Medicine Ranks Number 1

Bill Neinast

With one fifth of the century already in the history books, I was dragged kicking and screaming into the 21st Century.  My flip top cell phone finally gave up the ghost, and I had to settle for an iPhone as a replacement.

Now I am like every other American over six years of age who cannot be found without that little talking machine in easy reach.  Just like them, you will never find me out of bed without that little conversation disturber in hand.

Not long after putting the new phone in my pocket, I realized I was carrying the Encyclopedia Americana around with me.  Everyone with a so-called smart phone knows what I mean.

You can carry on a conversation with this contraption, and it knows more than you do.  For example, I asked Siri, my phone’s moniker, where the Temple of Artemis, one of the Seven Wonders of the Ancient World, is located.  She answered immediatly with, “The Temple of Artemis, also known as the Temple of Diana, is in Ephesus, Turkey.”

That would have taken at least ten minutes to find the information in one of the 25 volumes of the Encyclopedia Americana.

This revelation of such outstanding developments kicked off some thoughts about the changes in lifestyles that have occurred in my nine decades of life.  Things like air conditioning, TV, atomic power and destruction, rockets carrying humans to the moon and an orbiting space station, jet air travel, automobiles that lead you to your destination, frozen dinners and microwave cooking, telecommunication, and many, many more.

The most revolutionary changes or advancements, however, were in medical care.  In my early days, medical care consisted of the home medicine chest.   The standard found there was aspirin, castor oil, iodine, Vicks Vaporrub, and vaseline.  You went to the doctor, or had him come to the home when they still made house calls, for a broken bone or something more serious than a cough and cold.

Now look at me today.  I have two artificial knees,  only one kidney, no gall bladder, both carpal tunnels have been opened, my atrial fibrillation is controlled by an implanted Pace Maker, and the heart arteries called “the widow maker” have been bypassed. 

In addition, my hypertension has been kept under control with medicine since age 27.  Conversely, my mother died of uncontrollable hypertension related problems at age 52.

Stored data entries |
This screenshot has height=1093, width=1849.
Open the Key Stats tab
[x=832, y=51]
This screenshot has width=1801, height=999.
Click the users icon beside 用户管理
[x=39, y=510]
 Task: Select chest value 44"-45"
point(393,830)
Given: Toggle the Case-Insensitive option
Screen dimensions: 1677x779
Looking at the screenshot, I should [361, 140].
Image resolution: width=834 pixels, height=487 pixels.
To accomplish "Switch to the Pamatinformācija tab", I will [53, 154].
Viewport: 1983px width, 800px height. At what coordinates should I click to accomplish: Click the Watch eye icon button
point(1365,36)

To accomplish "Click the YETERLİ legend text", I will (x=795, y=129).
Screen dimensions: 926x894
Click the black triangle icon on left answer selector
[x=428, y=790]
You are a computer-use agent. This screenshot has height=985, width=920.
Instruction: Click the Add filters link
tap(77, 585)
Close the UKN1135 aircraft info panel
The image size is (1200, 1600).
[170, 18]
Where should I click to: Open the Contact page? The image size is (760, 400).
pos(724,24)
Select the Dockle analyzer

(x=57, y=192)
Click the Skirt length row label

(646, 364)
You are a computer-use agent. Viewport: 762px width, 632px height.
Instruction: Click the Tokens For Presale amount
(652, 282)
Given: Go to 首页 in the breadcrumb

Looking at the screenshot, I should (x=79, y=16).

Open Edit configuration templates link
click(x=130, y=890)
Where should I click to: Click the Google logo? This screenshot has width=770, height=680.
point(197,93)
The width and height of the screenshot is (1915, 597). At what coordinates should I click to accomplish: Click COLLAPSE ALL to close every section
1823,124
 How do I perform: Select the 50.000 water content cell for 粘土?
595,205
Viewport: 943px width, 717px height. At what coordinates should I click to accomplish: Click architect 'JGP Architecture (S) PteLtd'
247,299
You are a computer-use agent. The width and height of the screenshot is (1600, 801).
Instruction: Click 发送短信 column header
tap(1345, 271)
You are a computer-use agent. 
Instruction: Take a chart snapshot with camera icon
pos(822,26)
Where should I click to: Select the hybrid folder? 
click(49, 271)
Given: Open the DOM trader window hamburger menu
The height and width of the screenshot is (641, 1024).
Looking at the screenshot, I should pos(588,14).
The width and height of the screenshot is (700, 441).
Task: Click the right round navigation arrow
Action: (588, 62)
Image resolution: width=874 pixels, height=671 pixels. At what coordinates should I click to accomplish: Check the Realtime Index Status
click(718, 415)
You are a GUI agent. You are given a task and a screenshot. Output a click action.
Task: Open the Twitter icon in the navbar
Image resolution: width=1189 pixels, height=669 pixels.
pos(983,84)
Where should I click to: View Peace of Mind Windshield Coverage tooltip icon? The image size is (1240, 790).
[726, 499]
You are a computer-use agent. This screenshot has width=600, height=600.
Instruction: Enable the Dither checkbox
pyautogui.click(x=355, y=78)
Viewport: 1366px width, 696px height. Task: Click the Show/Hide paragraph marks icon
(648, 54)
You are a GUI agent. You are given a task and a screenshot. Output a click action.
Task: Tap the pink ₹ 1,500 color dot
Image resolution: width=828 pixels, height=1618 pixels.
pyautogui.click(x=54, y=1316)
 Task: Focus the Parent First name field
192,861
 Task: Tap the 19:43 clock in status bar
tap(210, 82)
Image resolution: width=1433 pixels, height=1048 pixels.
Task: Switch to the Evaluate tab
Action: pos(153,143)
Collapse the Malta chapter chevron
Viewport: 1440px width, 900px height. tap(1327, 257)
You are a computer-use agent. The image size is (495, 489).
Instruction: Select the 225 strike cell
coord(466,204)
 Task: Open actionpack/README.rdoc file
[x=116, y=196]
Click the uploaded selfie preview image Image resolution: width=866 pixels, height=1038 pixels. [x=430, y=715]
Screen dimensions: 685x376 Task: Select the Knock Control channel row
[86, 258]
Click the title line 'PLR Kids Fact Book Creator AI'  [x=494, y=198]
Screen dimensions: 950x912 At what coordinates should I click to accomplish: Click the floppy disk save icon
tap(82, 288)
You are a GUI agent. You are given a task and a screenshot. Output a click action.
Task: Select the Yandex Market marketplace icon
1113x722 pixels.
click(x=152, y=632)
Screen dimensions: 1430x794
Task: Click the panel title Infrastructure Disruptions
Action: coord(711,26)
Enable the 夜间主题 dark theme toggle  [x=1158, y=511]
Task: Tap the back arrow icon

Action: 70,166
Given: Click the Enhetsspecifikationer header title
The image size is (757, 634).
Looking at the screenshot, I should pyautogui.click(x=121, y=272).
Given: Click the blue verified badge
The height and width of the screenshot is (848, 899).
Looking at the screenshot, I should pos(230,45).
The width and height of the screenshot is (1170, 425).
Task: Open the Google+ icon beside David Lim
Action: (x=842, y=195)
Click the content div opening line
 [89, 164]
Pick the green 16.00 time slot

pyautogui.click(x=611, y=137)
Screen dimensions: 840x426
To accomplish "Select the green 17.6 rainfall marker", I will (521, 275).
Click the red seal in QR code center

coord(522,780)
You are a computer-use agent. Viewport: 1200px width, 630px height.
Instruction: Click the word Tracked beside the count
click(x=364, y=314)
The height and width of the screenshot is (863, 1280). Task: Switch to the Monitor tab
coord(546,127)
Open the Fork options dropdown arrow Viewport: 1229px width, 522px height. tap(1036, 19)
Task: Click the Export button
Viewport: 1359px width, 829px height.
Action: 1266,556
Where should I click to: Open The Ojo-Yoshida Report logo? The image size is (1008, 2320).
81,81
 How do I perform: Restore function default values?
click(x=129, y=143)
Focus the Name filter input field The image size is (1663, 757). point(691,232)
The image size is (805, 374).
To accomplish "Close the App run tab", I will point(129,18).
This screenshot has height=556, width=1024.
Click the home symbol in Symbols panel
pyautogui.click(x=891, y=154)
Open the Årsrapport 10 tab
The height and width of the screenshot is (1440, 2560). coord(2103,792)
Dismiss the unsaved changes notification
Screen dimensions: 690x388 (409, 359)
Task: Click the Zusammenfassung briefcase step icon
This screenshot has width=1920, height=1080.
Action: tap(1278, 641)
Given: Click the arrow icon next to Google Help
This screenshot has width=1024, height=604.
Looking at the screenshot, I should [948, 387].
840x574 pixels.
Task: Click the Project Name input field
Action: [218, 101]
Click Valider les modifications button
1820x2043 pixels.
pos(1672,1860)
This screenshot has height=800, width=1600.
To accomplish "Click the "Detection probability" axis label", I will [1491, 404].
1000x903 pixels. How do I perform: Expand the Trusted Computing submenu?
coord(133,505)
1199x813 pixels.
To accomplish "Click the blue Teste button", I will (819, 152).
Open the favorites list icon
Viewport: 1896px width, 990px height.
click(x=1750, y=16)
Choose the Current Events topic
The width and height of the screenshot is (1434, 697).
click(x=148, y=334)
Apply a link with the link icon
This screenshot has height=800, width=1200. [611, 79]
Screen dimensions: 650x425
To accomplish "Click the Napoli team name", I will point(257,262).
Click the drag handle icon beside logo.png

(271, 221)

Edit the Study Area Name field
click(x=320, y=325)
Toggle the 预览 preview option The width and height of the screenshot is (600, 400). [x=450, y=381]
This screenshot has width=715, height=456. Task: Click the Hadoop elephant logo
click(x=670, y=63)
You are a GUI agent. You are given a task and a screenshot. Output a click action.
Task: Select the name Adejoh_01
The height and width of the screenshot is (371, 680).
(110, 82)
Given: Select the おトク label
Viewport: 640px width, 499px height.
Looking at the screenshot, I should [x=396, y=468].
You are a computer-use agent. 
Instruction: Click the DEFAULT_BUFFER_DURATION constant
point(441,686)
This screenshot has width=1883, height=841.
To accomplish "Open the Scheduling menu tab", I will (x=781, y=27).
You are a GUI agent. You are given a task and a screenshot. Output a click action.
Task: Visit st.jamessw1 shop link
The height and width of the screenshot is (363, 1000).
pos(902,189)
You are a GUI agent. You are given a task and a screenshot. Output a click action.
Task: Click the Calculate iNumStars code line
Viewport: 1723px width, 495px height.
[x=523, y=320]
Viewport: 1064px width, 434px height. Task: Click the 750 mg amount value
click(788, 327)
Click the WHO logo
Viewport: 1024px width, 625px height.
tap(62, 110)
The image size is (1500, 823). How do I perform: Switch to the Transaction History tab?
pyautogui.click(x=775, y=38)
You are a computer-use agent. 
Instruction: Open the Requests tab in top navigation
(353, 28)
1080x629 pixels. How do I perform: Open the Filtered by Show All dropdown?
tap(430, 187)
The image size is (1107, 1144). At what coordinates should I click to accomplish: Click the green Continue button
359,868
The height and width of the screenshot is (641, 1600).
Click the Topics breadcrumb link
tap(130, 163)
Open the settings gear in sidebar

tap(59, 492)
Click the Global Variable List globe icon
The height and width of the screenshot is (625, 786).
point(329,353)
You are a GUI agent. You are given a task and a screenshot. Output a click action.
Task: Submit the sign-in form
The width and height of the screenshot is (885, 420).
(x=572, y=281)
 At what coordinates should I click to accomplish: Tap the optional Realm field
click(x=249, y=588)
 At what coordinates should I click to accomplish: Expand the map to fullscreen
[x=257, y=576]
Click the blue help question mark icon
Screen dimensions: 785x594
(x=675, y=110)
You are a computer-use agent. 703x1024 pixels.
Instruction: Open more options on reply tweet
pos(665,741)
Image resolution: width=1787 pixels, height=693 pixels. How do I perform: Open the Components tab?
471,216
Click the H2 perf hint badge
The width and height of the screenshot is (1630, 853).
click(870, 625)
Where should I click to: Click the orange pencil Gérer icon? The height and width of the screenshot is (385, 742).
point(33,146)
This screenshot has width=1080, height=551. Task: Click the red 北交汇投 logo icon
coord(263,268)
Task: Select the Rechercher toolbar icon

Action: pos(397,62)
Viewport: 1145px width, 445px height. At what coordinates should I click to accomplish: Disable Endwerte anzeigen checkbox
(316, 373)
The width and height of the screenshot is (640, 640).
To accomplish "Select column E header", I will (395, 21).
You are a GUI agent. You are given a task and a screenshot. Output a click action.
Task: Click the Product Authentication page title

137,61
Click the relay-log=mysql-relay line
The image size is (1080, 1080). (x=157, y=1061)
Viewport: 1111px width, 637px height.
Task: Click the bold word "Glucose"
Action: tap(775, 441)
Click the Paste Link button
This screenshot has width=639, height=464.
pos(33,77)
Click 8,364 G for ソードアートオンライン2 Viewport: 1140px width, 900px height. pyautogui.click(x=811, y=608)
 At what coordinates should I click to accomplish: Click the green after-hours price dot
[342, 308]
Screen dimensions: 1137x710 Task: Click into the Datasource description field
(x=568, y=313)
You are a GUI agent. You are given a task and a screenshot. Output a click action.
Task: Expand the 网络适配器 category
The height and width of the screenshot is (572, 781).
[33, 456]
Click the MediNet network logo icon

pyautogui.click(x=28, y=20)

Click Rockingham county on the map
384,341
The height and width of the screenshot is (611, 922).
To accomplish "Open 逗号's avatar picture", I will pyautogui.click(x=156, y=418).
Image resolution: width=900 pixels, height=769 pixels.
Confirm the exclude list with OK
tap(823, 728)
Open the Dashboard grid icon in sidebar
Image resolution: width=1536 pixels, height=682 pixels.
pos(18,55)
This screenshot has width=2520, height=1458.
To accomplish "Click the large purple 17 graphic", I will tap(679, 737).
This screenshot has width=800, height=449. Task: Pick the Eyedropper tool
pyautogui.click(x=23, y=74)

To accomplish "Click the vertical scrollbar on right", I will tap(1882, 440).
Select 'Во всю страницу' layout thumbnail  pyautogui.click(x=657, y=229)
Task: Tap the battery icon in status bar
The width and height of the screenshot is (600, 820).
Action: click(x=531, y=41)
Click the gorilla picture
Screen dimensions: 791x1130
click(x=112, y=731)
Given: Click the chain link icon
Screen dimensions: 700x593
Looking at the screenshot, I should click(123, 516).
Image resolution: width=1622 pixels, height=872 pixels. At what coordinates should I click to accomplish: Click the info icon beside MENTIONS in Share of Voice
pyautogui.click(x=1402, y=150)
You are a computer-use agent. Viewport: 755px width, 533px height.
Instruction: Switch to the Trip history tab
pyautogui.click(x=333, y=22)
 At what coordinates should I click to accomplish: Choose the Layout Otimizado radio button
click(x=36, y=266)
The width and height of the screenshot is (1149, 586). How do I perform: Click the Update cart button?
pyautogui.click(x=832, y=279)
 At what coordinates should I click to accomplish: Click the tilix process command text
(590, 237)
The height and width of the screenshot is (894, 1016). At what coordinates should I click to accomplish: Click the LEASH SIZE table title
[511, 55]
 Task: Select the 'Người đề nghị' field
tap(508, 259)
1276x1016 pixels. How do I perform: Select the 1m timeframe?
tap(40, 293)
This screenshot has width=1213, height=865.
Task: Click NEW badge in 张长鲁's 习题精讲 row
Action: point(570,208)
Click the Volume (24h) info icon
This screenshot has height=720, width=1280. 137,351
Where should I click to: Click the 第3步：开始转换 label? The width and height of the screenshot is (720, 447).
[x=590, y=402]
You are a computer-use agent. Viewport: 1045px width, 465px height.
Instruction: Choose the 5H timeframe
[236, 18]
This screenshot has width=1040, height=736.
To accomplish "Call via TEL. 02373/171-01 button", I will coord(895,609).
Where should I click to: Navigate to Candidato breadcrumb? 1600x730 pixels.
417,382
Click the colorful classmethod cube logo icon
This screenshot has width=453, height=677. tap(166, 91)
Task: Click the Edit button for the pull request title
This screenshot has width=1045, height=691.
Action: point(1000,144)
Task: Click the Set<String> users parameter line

Required action | Continue the essay about medical advances from its last sentence, keeping its first-person voice.

Response box |
Today, some doctor’s visits have been replaced with technology.  Several years ago, I had to visit my cardiologist on a quarterly basis to have my Pace Maker checked.  Now I go to my bedroom chest of drawers and pick up a small device from its base.  A screen lights up on the base and an animation tells me to hold the monitor over my Pace Maker.  The animation then shows me the monitor is reading, that the reading has been transmitted, and to return the monitor to its base.

A week or so later, I will get an electronic notification from my cardiologist about the results and instructions on when to repeat the test.

Similarly, until recently, I had to go to the doctor’s office or a lab once a month to have blood drawn to check my coumadin level.  Coumadin or warfarin is a blood thinning or slicking medicine prescribed to lessen the risks of heart attacks. 

Today, I check my coumadin level at home every two weeks.  It takes a simple finger prick to put a drop of blood on a plastic disposable strip that  I insert into a small battery operated reader.  Within seconds, the coumadin level is displayed on the device’s screen and it is relayed to my cardiologist’s office.

So here’s the perspective.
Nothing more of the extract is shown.